A Sori (GE), in Liguria, la ricerca di Dominique White, curata da Valentina Buzzi, si ispira alla tradizione secolare degli ex-voto marinari. Qui, l’artista esplora il mare come un ecosistema senza tempo dove corpi e relitti non svaniscono, rivelando come le vite dei naviganti e delle loro imbarcazioni si intreccino indissolubilmente. Attraverso un linguaggio contemporaneo, la scultura apre così una riflessione sulla dimensione profondamente trasformativa del rapporto tra il mare e la memoria di chi lo abita.

Mentre a Cupra Marittima (AP), nelle Marche, il mito della Dea Cupra, venerata nel borgo fin dalle origini pre-romane, diventa occasione per intrecciare archeologia, immaginazione e partecipazione intergenerazionale. L’installazione di Maja Escher, a cura di Matilde Galletti, rivela il mito attraverso un altare domestico dedicato alla Dea. Una serie di formelle in terracotta, realizzate insieme a bambini e anziani di Cupra Marittima, sono inserite nei muri del borgo: un percorso che traccia la via verso il nuovo tempio.

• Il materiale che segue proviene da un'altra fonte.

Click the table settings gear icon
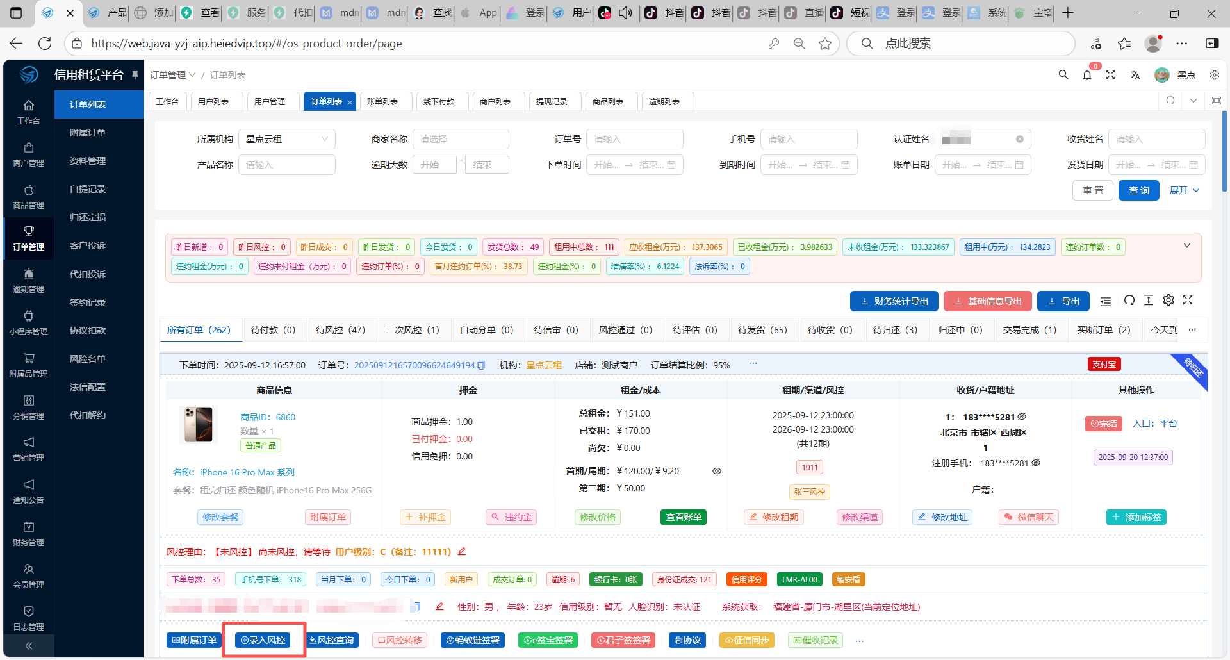 point(1169,301)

Perché non dovrei vagare per i pascoli a cercare il vento? nasce invece come una ricerca sull’immaginario di Trivento (CB), in Molise, in cui l’artista Angelo Leonardo – curatela di Alessia Delli Rocioli – intreccia memoria storica, paesaggio e ritualità ancora vive nella comunità. Il progetto prende avvio dalle tracce del culto di Diana, testimoniato da alcuni reperti, per attraversare pratiche collettive come la festa della Maiella. Da questa costellazione di simboli prende forma una tenda nomade collocata in Piazzetta Codarda, ispirata ai rifugi della transumanza e concepita come spazio liminale di incontro tra corpi, racconti e memorie.

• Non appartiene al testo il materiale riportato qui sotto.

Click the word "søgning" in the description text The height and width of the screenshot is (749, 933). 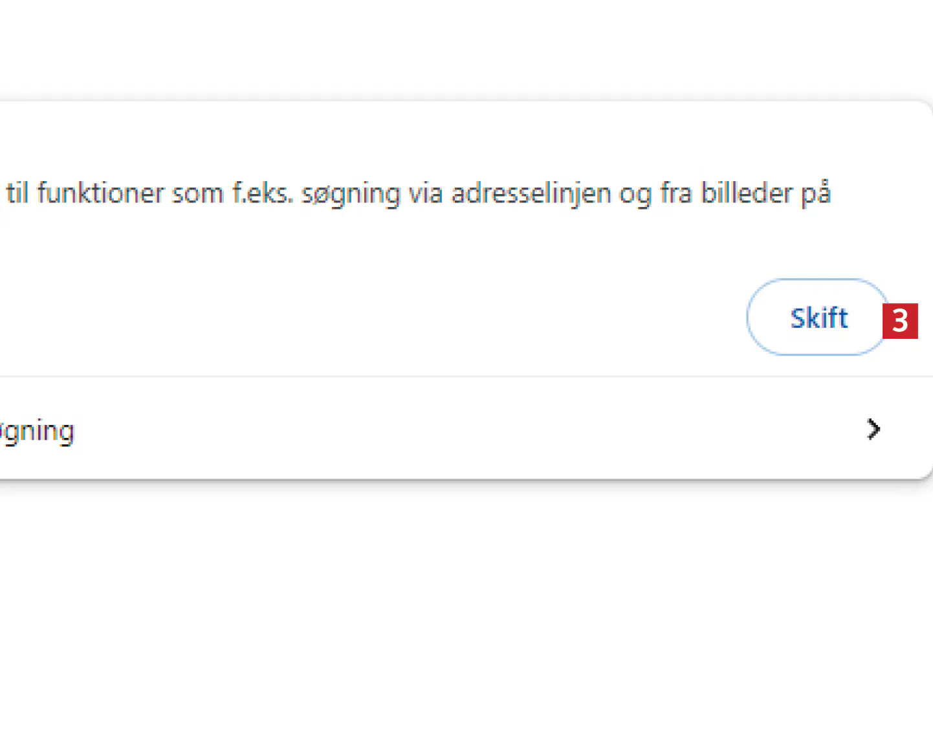point(351,195)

La dimensione relazionale e comunitaria attraversa numerosi progetti, che si configurano come dispositivi partecipativi e performativi. A Ficarra (ME), in Sicilia, la memoria collettiva prende forma in un’installazione che l’artista Irene Macalli costruisce insieme agli abitanti: delle “mattonelle di memoria” sulle quali vengono dipinte parole, segni e immagini, esposte in Piazza delle Logge, dove anche luce e vento diventano elementi narrativi. Parallelamente, l’artista realizza con maestranze locali scalpelline un’opera scultorea incisa con una frase significativa tratta dal libro Ficarra libro mio. La curatela è di Giulia Monroy.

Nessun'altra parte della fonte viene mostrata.